Hingga kini, puncak wabah Corona (COVID-19) di Indonesia masih belum bisa disimpulkan. Sebelumnya, pada zaman kolonial, Pulau Jawa pernah dilanda wabah sampar. Jawa Barat termasuk wilayah yang sangat terdampak ketika wabah mencapai fase puncak.
Sebagaimana dicatat Atep Kurnia dalam buku 'Jaman Woneng: Wabah Sampar di Priangan, 1925-1937' Pulau Jawa pernah dilanda wabah Sampar pada 1911-1939. Puncak wabah ini mulai tampak antara tahun 1933 hingga 1935.
Daerah yang turut dilanda ialah Jawa Barat, khususnya daerah Priangan yang meliputi Ciamis, Tasikmalaya, Garut, Bandung dan Sumedang.
SCROLL TO CONTINUE WITH CONTENT
Atep memaparkan bahwa sejak 1933, wabah penyakit yang dibawa oleh tikus ini meluas sejak pada tahun 1933. Jumlah korban sampar di Jawa Barat 16.881 orang, yang lebih besar dibandingkan dengan Jawa Timur pada 1914 dengan 15.756 korban. Sedangkan puncak sampar di Jawa Tengah pada 1925 mencapai 14.884 kematian.
Angka korban yang tinggi ini disebabkan oleh penyebaran wabah selama 1932 dan 1933. Ditambah lagi, iklim pegunungan mempercepat penyebaran bibit penyakit sampar ini. Maka pusat wabah pun bergeser dari Jawa Tengah ke Jawa Barat, setelah sebelumnya dari Jawa Timur ke Jawa Tengah.
Pada 1932, korban sampar di Jawa Barat pun meningkat hingga tiga kali lipat. Untuk menanganinya, pemerintah kolonial menggencarkan metode 'suntik mayat' (the speen puncture) untuk memastikan adanya sampar, utamanya di Garut.

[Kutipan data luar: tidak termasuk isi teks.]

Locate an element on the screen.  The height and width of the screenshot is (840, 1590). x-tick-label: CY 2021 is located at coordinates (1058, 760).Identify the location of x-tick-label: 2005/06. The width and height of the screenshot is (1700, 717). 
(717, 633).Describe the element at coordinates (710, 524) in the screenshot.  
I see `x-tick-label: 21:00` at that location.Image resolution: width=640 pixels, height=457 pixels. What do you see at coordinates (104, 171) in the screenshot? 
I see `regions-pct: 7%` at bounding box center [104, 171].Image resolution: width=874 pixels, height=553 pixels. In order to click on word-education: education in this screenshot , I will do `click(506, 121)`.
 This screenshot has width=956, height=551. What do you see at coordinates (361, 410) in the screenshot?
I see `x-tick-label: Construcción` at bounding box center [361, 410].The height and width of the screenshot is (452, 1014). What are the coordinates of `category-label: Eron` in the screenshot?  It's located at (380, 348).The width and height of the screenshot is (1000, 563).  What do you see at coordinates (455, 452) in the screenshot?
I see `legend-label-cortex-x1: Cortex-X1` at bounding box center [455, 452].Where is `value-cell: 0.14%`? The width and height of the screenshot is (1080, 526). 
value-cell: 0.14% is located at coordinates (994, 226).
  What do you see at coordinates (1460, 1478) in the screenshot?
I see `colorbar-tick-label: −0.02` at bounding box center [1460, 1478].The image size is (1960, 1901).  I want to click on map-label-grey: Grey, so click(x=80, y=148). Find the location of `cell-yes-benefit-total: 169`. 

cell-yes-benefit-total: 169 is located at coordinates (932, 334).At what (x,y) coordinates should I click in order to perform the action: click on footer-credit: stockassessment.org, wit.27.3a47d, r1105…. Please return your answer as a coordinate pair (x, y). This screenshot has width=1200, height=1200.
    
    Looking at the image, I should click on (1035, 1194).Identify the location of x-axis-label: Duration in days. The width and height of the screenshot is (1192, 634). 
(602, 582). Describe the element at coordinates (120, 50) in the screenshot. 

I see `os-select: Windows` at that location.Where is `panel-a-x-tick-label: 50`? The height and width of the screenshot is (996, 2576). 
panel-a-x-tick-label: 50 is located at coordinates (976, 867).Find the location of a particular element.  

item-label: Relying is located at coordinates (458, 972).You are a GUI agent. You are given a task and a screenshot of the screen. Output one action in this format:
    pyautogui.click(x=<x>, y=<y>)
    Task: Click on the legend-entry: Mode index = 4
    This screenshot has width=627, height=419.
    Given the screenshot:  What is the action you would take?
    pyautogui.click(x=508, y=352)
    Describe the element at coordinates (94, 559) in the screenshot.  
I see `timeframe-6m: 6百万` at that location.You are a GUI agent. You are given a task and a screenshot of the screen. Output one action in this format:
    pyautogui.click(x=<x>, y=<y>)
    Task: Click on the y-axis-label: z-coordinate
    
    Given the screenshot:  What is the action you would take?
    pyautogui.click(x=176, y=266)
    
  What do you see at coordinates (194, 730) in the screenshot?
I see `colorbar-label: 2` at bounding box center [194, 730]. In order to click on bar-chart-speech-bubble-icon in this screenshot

Namun, metode pemerintah kolonial ini mendapat penolakan dari masyarakat karena bertentangan dengan agama. Masyarakat pun lebih memilih menguburkan korban sampar secara sembunyi-sembunyi. Selain dengan suntik mayat, pemerintah kolonial juga melakukan perbaikan rumah, semata-mata untuk menutupi celah yang bisa menjadi sarang tikus--pembawa penyakit mematikan ini.
Selanjutnya, pada tahun 1934, korban sampar di Jawa Barat meningkat menjadi 20.522 orang.
Selain suntik mayat dan perbaikan rumah, penanganan wabah melalui vaksin juga dilakukan. Yakni melalui vaksin yang dikembangkan oleh Dokter Instituut Pasteur di Bandung, Dokter Otten. Hasil uji coba vaksin antisampar ini memuaskan, tingkat kekebalannya 90%.
Alhasil, perlahan-lahan angka korban sampar di Jawa Barat mengalami penurunan pada tahun 1935. Atep Kurnia mencatat, keberhasilan ini tak terlepas dari kerjasama pemerintah dan masyarakat.
"Kunci keberhasilan penurunan tersebut terletak pada kerja cerdas dan keras pemerintah berikut dinas-dinas terkait, dukungan dan kerja sama masyarakat serta ihwal lainnya berkaitan dengan dengan kerja ilmiah dan pendekatan budaya," tulisnya.